NEW YORK — Shouts followed the pounding on the apartment door: “Adrian! Adrian!”
It was Halloween night, but the scene outside patrolman Adrian Schoolcraft’s home had nothing to do with trick-or-treating. The unannounced visitors were fellow New York Police Department officers from the Emergency Service Unit — men trained to capture dangerous suspects once they’re cornered. Hearing the commotion outside, Schoolcraft did what had become second-nature for him: He clicked on a tape recorder.
Schoolcraft then whispered into it: “All right. . . . ESU is here.”
As several armed officers entered the apartment that night in 2009, a ranking NYPD officer found Schoolcraft resting on his bed — and gave him a scolding.
“Adrian . . . you didn’t hear us knocking on that door?” Deputy Chief Michael Marino can be heard saying on tape.
“No,” Schoolcraft replies, saying he had taken Nyquil.
“For the last couple hours?” Marino asks.
“No. . . . Why would I expect anyone to knock on my door, chief?” Schoolcraft asks, sounding groggy.
Schoolcraft’s account of the messy episode that unfolded next bumps against the NYPD’s carefully crafted image as a fine-tuned crime fighting machine.
His account of being taken in handcuffs to a psychiatric ward that night — and being kept there for several days — suggests the nation’s largest police force could have a vindictive underbelly.
He claims that cops risk retribution when they try, as he did, to blow the whistle on supervisors’ faking of crime statistics to make the stats look better.
To back up his allegations, he made hundreds of hours of secret tapes while on duty — everything from roll calls to locker room chatter to bosses yelling at him. The tapes, along with medical records and other documents, were supplied to The Associated Press.
Police officials say Schoolcraft’s allegations about ticket quotas and fudged stats were taken seriously, but he was uncooperative in an investigation of them. They also view his case as an isolated incident, not a corruption scandal.
Legitimate whistle-blower or not, Schoolcraft would pay dearly after the Halloween encounter. After what he describes as a frightening, involuntary hospital stay, he was suspended from the force. He has gone into self-exile in upstate New York while his lawyer pursues a $50 million civil rights lawsuit against the city.
Decade-long crime dip
Eight years ago, when Schoolcraft joined the NYPD, it was enjoying a decade-long decline in serious crime that made it the envy of departments across the country. Murders, rapes, robberies, assaults, burglaries, larcenies and auto thefts together had fallen more than 60 percent since 1993, a trend that continues today.
Part of the formula for success has been CompStat — a program to squash spikes in crimes, petty and otherwise, before they get out of control. Patterns are tracked by computer. Patrols are deployed based on where and when criminals are most active.
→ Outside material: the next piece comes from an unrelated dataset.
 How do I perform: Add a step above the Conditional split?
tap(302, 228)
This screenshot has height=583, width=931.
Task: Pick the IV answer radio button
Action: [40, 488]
Precinct commanders are judged mercilessly on the results at CompStat meetings at police headquarters. Critics say the strict accountability has created the temptation to record felonies as misdemeanors — or to not record them at all. In recent years, a handful of commanders have been demoted or transferred amid allegations of cooking the books.
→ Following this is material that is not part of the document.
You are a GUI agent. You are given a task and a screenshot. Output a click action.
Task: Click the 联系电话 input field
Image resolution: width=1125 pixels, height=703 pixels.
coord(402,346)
The NYPD stands by its numbers, but officers insist the fudging still exists.
Schoolcraft started carrying the tape recorder in 2008, he said, initially to protect himself against false complaints by the public. Soon, he said, he started recording roll calls at the beginning of every shift at the precinct — in case he ever needed to protect himself from his own department.
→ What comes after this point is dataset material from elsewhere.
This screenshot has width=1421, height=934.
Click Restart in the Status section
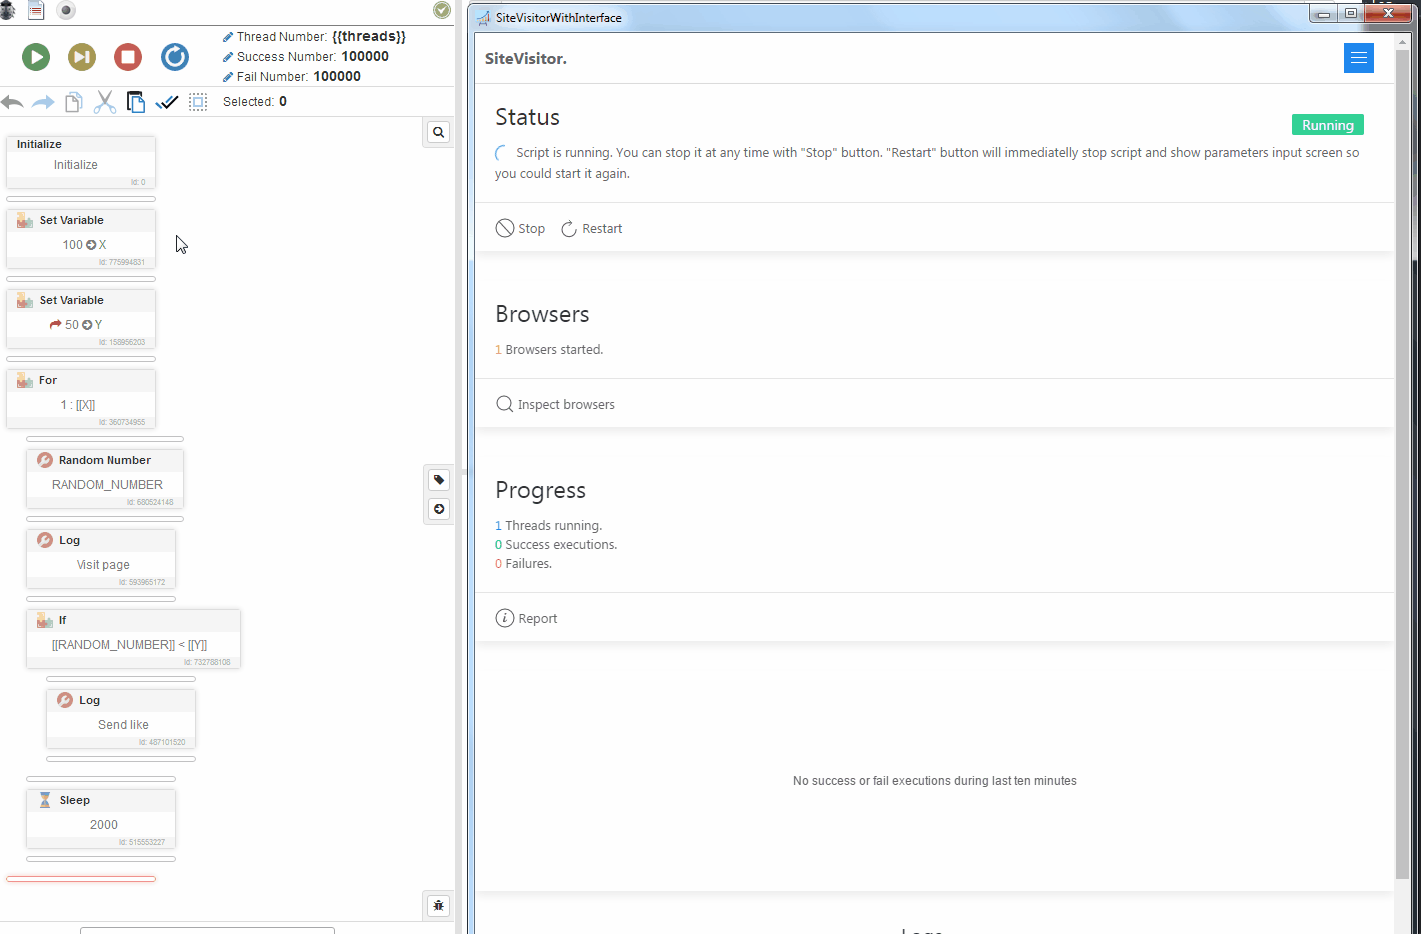coord(592,229)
He claims a pattern of misconduct was emerging: Officers were being told, he said, to hand out more summonses and to make more arrests. He said he saw others downgrading crimes on purpose to improve the precinct’s numbers.
Those who didn’t, he said, were threatened by superiors with transfers and undesirable schedules.
He received a substandard review — he says for not meeting quotas. On paper, his commanding officers said he was “unwilling to change his approach to meeting the performance standards of a New York City Police Officer.”
Stripped of his badge
The pressure went on, he said, and he started feeling pains in his chest. He said he felt nervous, anxious.
Finally, he spoke to a departmental therapist. The therapist’s report had a result he didn’t expect: He was stripped of his gun and badge and put on desk duty.
On Oct. 31, 2009, he said, he got into an argument with his lieutenant, and he left that day in part to defuse the situation. He said he got permission to do so, but the department says he wasn’t authorized to leave and an AWOL cop always must be accounted for.
What ultimate impact the Schoolcraft case will have on the NYPD is unclear.
The Halloween episode “is still being looked at, but there’s been no disciplinary action so far involving any of the parties involved,” said Paul Browne, the NYPD’s top spokesman.
Schoolcraft himself remains in limbo.
“This has been incredibly difficult for Adrian,” his attorney, Jon Norinsberg, said. “He’s trying to go on, he’s doing his best, but the fact of the matter is Adrian is an absolute whistle-blower and they were going to shut him up but good.”
This story has been corrected in this online archive to reflect that the officers entered the apartment in 2009.